Entries supplied ▸
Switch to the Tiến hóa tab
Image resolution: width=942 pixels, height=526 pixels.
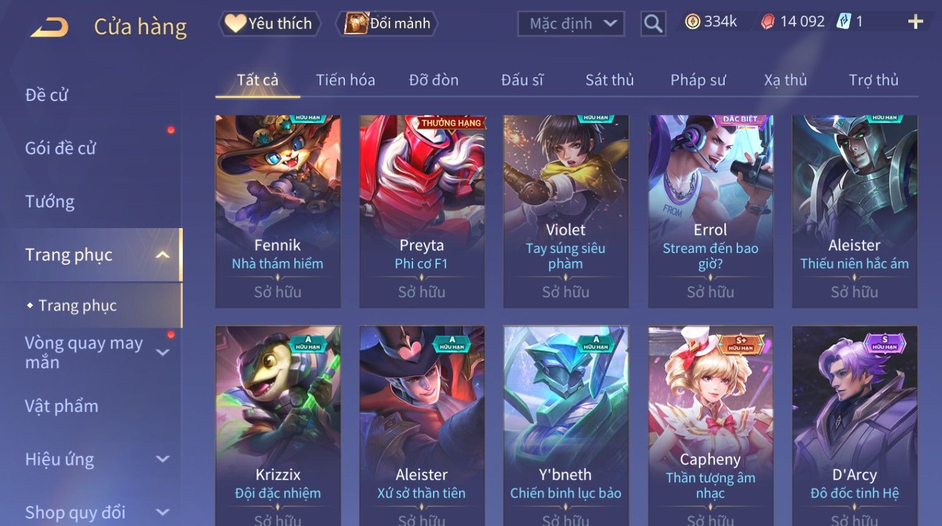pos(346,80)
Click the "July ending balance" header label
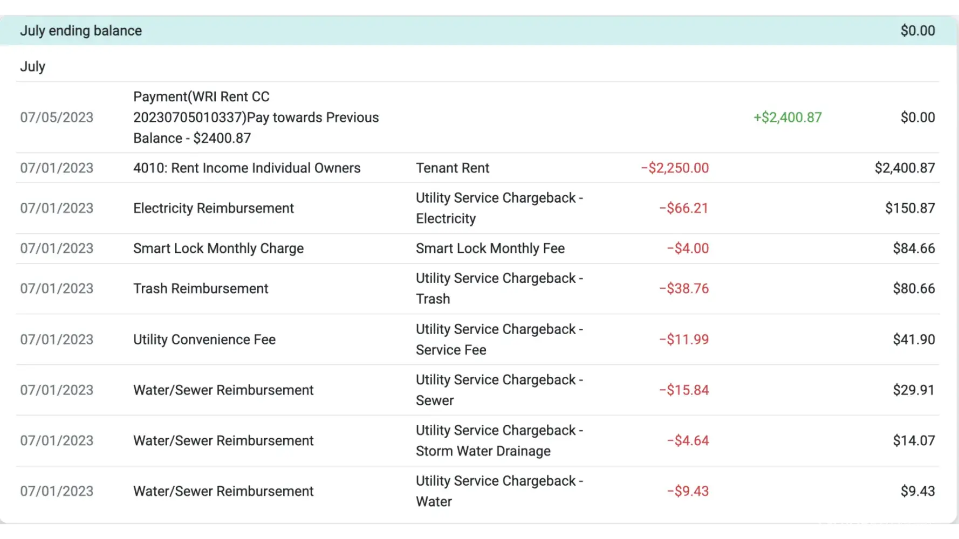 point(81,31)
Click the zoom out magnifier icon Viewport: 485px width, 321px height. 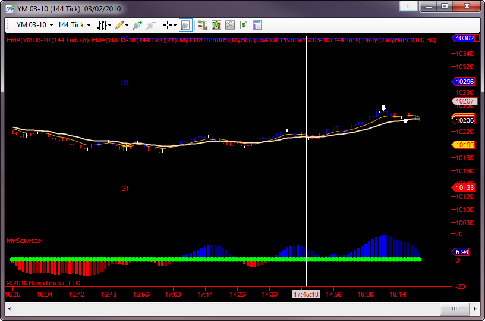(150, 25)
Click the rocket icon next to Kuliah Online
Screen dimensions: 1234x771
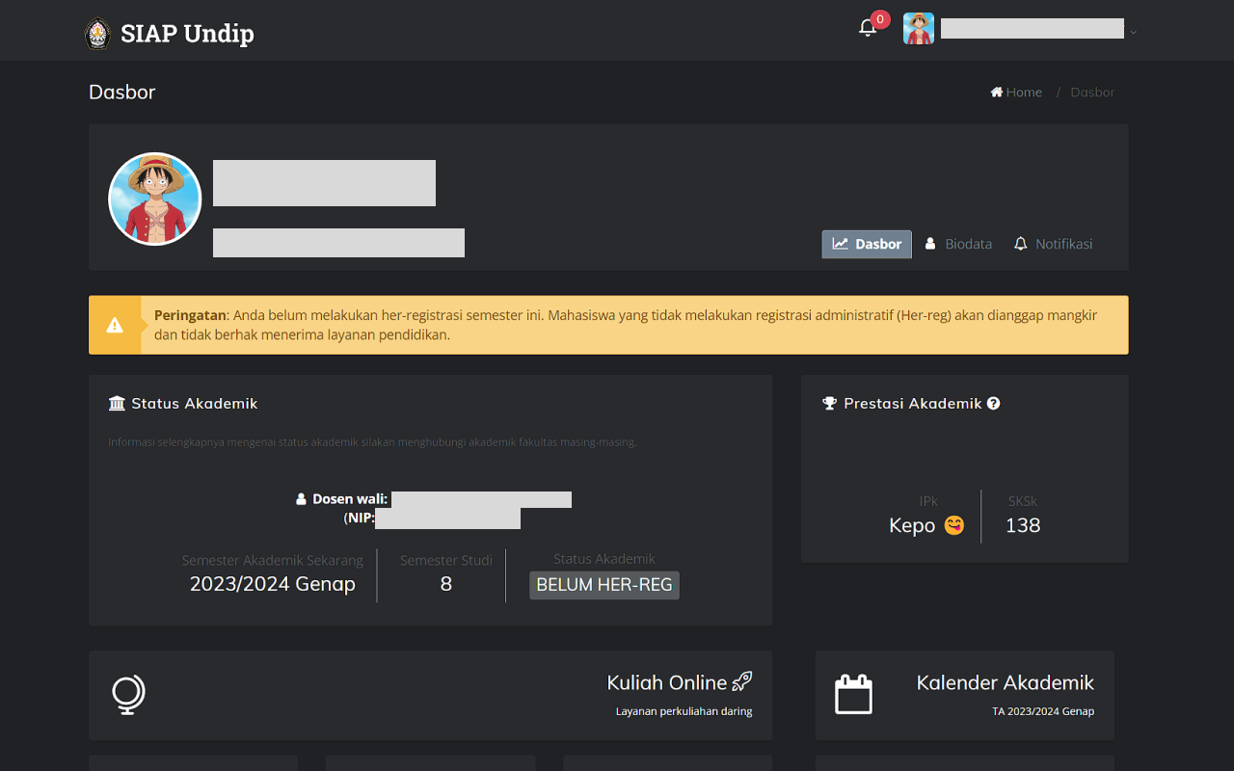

Work to be completed ▸ Your answer must be the lines from the one containing "Click the rocket icon next to Kuliah Online" through the last line of the records, printed exactly with no pictures; please include both ends.

Your response ▸
Click the rocket icon next to Kuliah Online
Screen dimensions: 1234x771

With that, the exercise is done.